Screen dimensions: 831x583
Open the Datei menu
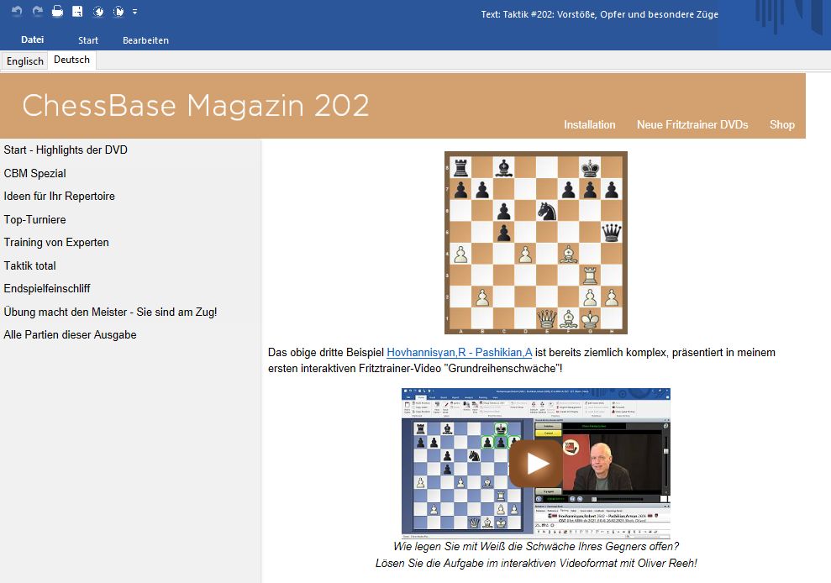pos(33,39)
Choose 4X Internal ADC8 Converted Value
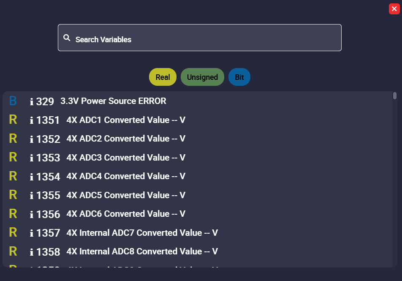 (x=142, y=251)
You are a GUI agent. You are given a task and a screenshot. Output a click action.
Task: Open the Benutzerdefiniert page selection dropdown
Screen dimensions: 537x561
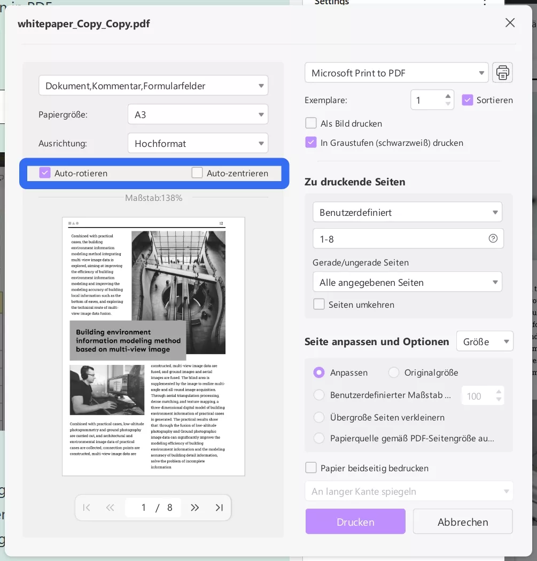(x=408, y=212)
○ ○ ○
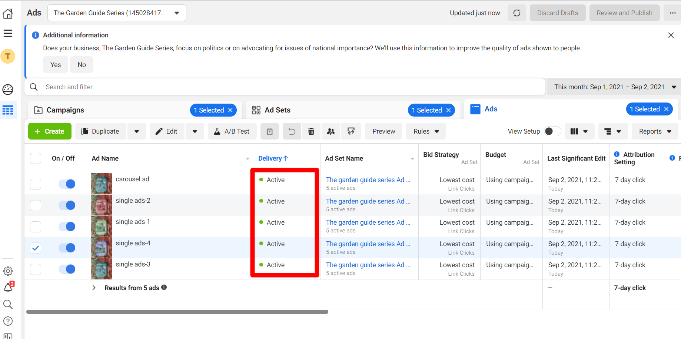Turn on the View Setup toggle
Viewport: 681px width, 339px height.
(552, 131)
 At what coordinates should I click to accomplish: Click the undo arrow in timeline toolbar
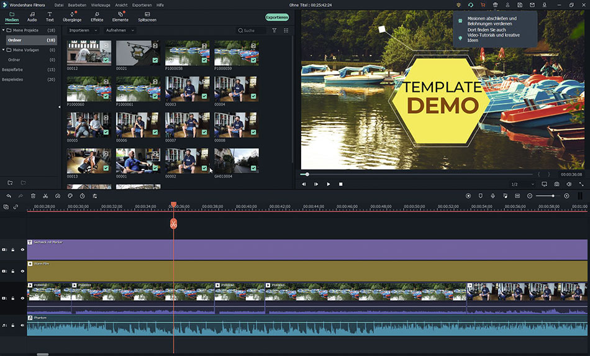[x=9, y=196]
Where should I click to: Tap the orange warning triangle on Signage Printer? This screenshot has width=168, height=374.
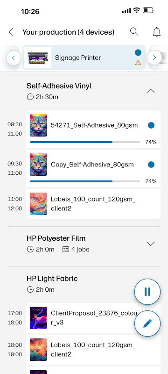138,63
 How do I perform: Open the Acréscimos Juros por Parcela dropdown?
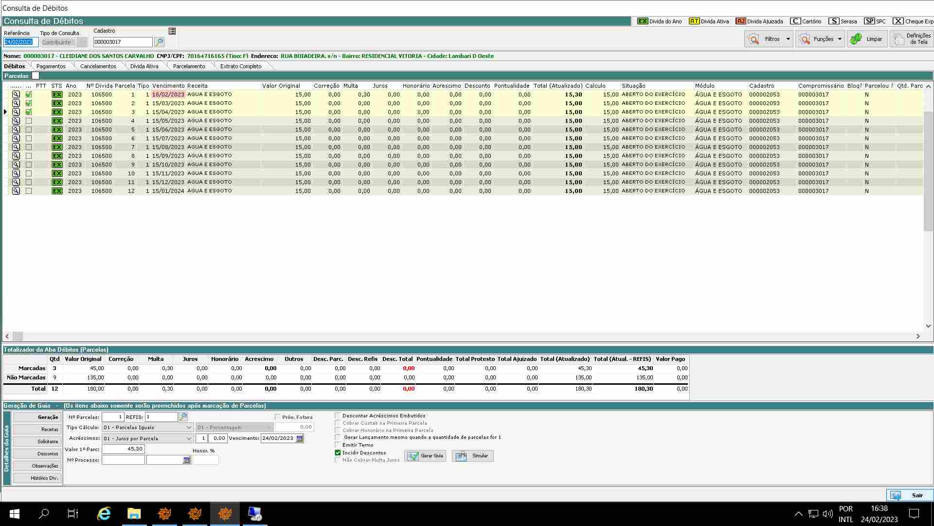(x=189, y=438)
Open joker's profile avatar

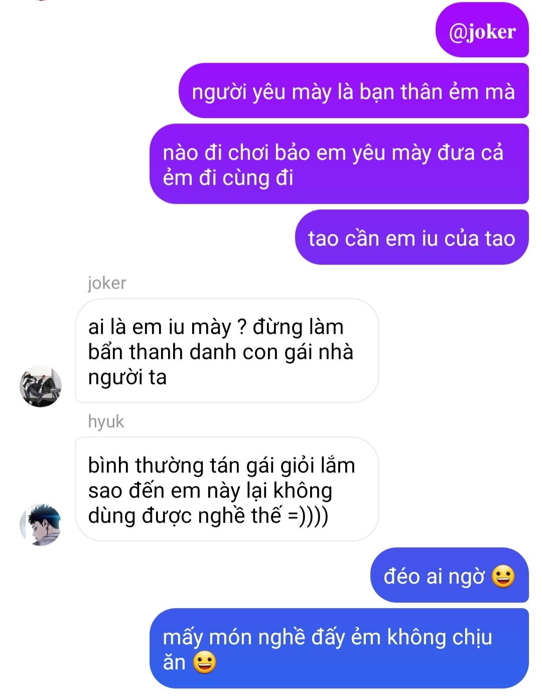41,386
○ ○ ○
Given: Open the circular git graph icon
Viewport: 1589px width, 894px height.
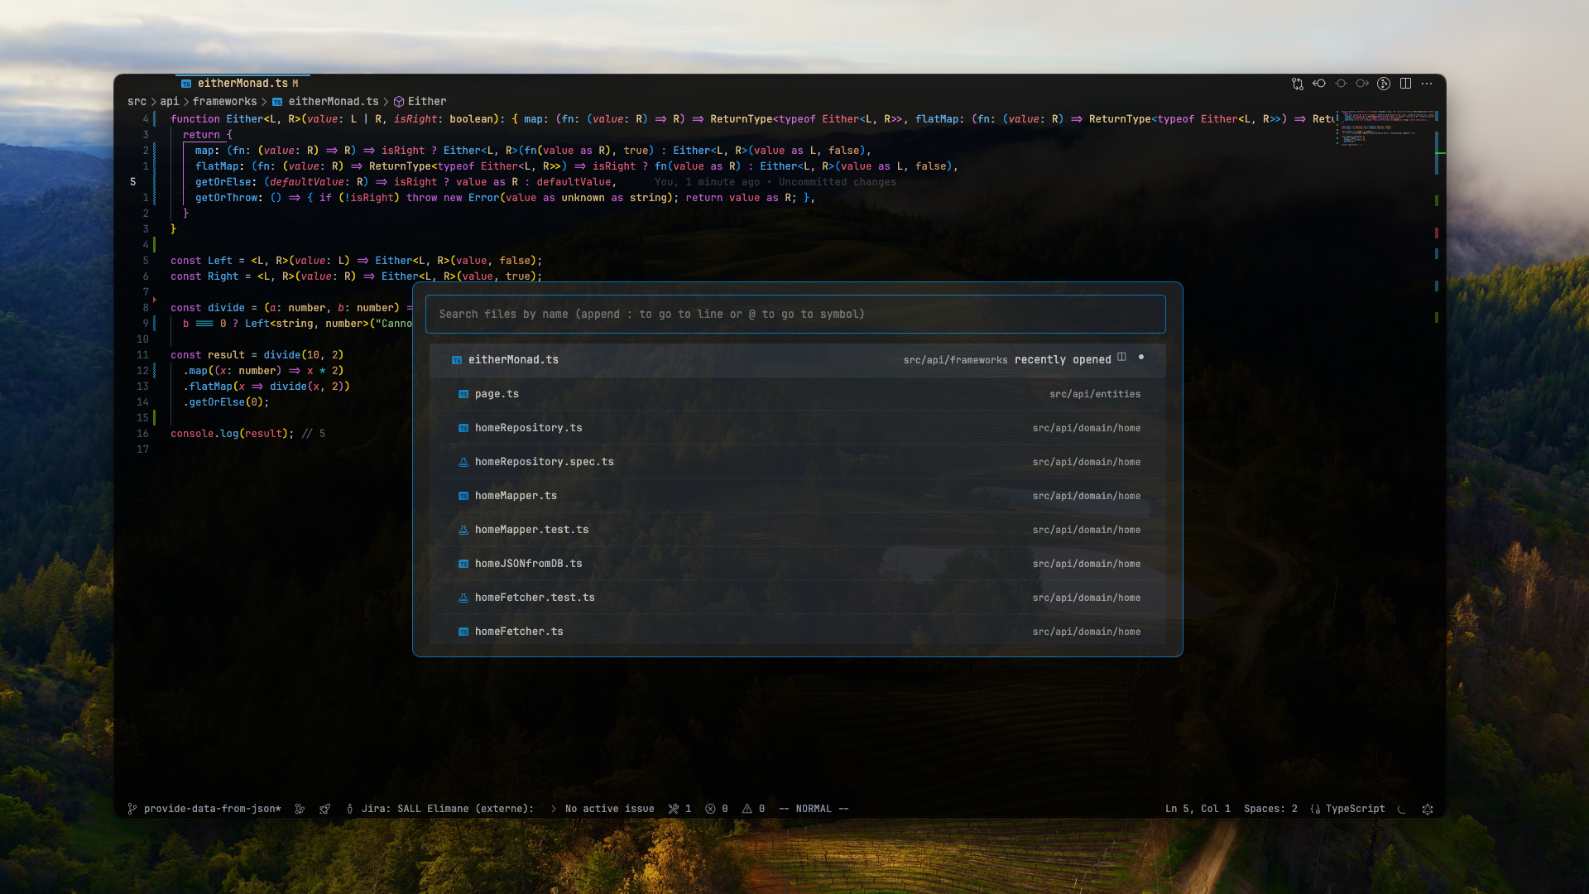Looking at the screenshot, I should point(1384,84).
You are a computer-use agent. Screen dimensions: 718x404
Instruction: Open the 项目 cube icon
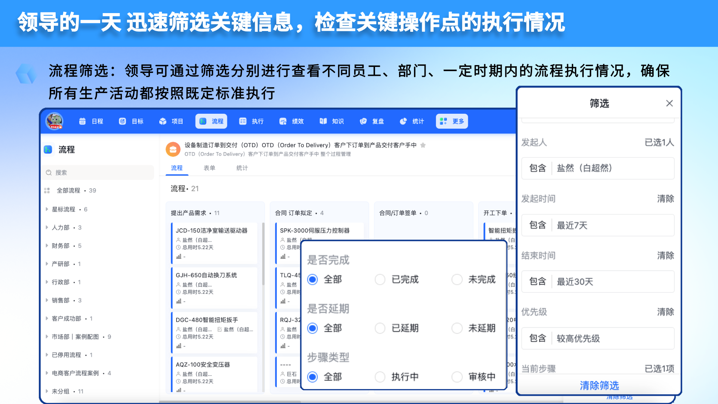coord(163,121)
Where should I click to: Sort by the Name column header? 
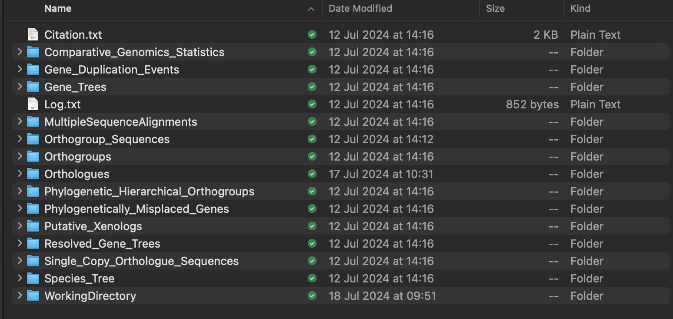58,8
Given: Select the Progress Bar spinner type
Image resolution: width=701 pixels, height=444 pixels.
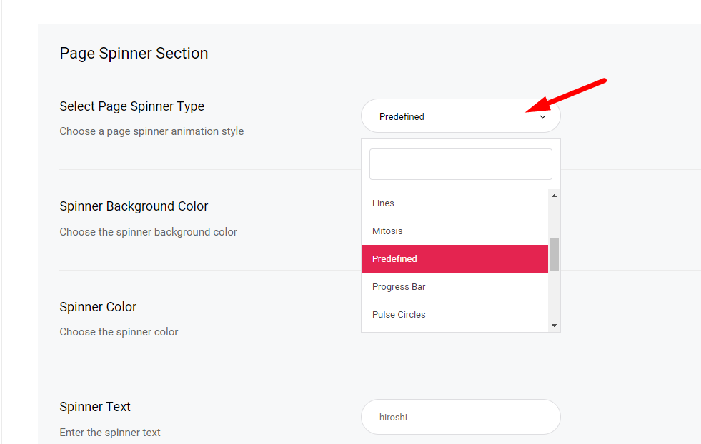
○ ○ ○
WHAT TO WORK ON >> Rewrite the items from the line containing "Screen dimensions: 831x583" down through the line containing "(x=408, y=212)", changing "Choose" to "Select" and keeping everything else the same. Leave the pictures out.

THE OUTPUT >>
Screen dimensions: 831x583
Open the Datei menu
pos(33,39)
Select 4X Internal ADC8 Converted Value
 (x=142, y=251)
You are a GUI agent. You are given a task and a screenshot. Output a click action.
Task: Open the Benutzerdefiniert page selection dropdown
Screen dimensions: 537x561
(x=408, y=212)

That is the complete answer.